### WHAT THE TASK REQUIRES:
Within the material below, locate the line with "Instruction: Click the" and the line with "The height and width of the screenshot is (672, 846).", then return those two lines and all lines between them, exactly as written.

Start of Block

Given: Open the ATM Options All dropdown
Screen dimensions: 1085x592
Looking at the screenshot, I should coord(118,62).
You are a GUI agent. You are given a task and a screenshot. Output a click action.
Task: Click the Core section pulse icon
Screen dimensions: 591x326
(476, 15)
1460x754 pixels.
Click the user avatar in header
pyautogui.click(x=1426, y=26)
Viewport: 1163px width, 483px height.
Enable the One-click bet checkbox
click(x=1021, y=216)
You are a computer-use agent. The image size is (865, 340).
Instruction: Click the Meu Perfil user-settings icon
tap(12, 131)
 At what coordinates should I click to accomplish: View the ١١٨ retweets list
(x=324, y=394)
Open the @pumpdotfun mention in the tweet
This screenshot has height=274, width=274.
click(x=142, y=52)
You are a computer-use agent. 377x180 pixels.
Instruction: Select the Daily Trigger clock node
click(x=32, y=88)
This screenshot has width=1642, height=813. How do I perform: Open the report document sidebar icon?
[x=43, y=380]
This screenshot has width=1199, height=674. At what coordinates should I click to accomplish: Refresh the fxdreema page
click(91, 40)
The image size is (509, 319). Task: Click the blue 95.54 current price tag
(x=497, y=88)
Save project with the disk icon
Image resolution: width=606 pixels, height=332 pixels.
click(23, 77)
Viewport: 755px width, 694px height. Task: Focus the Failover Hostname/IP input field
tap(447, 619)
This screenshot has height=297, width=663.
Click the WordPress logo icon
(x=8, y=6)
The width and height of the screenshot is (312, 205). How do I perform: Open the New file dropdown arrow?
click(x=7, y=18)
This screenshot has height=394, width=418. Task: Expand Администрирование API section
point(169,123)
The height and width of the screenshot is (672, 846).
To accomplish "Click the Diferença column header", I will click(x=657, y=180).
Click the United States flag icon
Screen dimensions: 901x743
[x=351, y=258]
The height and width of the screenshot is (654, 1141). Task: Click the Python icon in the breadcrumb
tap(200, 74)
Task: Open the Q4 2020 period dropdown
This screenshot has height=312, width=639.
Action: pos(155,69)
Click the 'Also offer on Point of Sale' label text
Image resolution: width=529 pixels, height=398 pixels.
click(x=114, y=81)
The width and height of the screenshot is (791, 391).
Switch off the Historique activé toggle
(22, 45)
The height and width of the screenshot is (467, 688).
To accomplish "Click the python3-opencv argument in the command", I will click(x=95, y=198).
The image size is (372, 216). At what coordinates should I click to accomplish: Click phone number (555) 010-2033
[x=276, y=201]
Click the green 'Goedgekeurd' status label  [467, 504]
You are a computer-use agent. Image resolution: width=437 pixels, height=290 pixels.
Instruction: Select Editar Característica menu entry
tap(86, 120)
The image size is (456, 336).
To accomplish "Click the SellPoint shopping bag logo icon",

End of Block

### REPLY:
Instruction: Click the Meu Perfil user-settings icon
tap(12, 131)
 At what coordinates should I click to accomplish: View the ١١٨ retweets list
(x=324, y=394)
Open the @pumpdotfun mention in the tweet
This screenshot has height=274, width=274.
click(x=142, y=52)
You are a computer-use agent. 377x180 pixels.
Instruction: Select the Daily Trigger clock node
click(x=32, y=88)
This screenshot has width=1642, height=813. How do I perform: Open the report document sidebar icon?
[x=43, y=380]
This screenshot has width=1199, height=674. At what coordinates should I click to accomplish: Refresh the fxdreema page
click(91, 40)
The image size is (509, 319). Task: Click the blue 95.54 current price tag
(x=497, y=88)
Save project with the disk icon
Image resolution: width=606 pixels, height=332 pixels.
click(23, 77)
Viewport: 755px width, 694px height. Task: Focus the Failover Hostname/IP input field
tap(447, 619)
This screenshot has height=297, width=663.
Click the WordPress logo icon
(x=8, y=6)
The width and height of the screenshot is (312, 205). How do I perform: Open the New file dropdown arrow?
click(x=7, y=18)
This screenshot has height=394, width=418. Task: Expand Администрирование API section
point(169,123)
The height and width of the screenshot is (672, 846).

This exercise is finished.